Not GP but I have lots of fun running VMs and lots of containers on an old HP Z440 workstation from 2014 or so. This thing has 64 GB of ECC RAM and costs next to nothing (a bit more now with RAM that went up). Thing is: it doesn't need to be on 24/7. I only power it up when I first need it during the day. 14 cores Xeon for lots of fun.
Only thing I haven't moved to it yet is Plex, which still runs on a very old HP Elitedesk NUC. Dunno if Plex (and/or Jellyfin) would work fine on an old Xeon: but I'll be trying soon.
Before that I had my VMs and containers on a core i7-6700K from 2015 IIRC. But at some point I just wanted ECC RAM so I bought a used Xeon workstation.
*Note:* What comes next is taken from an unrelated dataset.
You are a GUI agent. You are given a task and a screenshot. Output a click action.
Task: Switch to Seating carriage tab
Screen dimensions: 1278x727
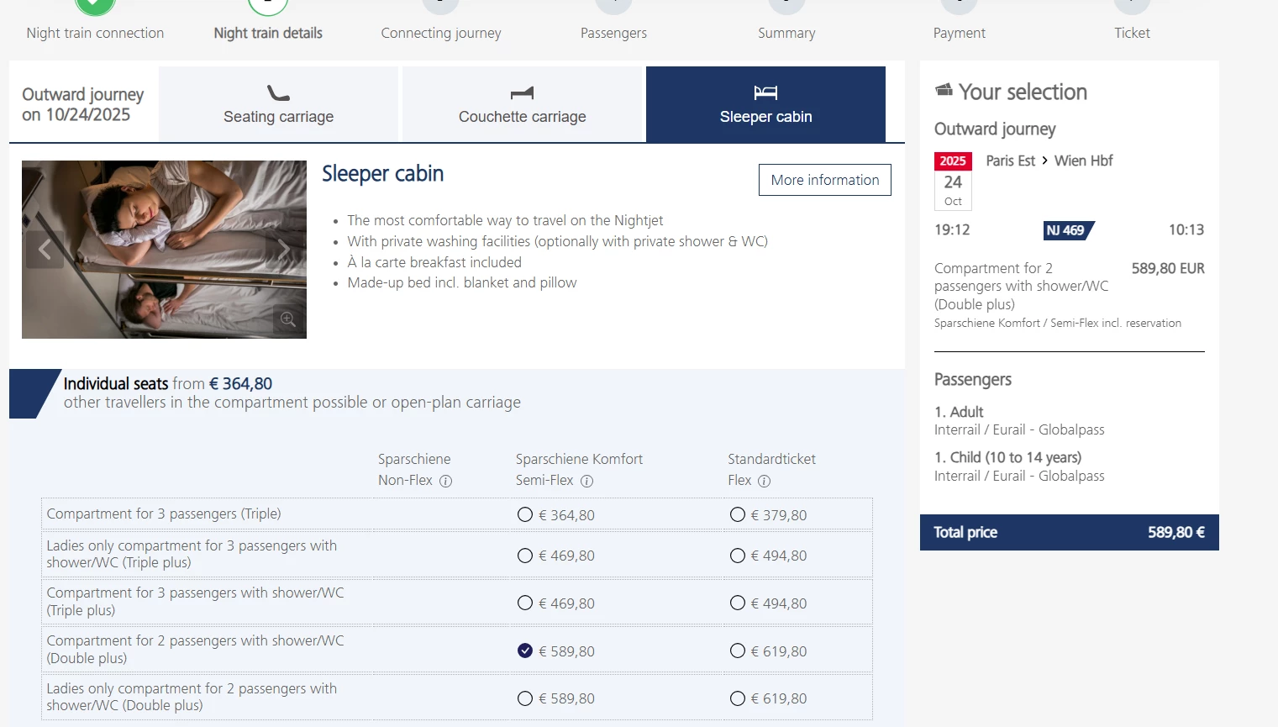278,105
As someone commented: most services simply do not need that beefy of a machine. Especially not when you're strangled by a 1 Gbit/s Internet connection to the outside world anyway.
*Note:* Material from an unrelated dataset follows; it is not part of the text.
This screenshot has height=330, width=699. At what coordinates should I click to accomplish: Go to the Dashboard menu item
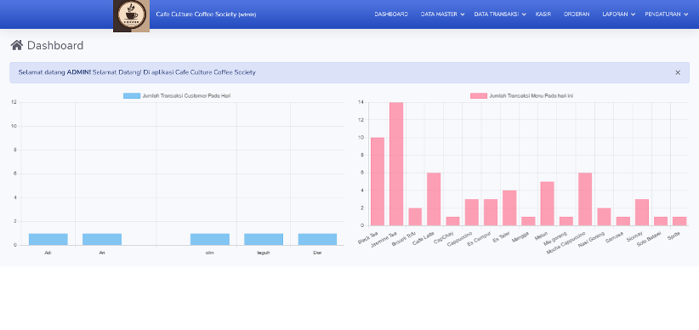coord(391,14)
For compilation and overall raw power, my daily workstation is a more powerful machine. But for a homelab: old hardware is totally fine (especially if it's not on 24/7 and I really don't need access to my stuff when I sleep).
Cheap to buy old hardware, but electricity to run those old rigs isn't really cheap in many areas now. My server is costing me about $100/month in electricity costs.
It does have 16 spinning disks in it, so I accept that I pay for the energy to keep them spinning 24/7, but I like the redundancy of RAID10, and I have two 8-disk arrays in the machine. And a Ryzen-7 5700G, 10gbit NIC, 16 port RAID card, and 96GB of RAM.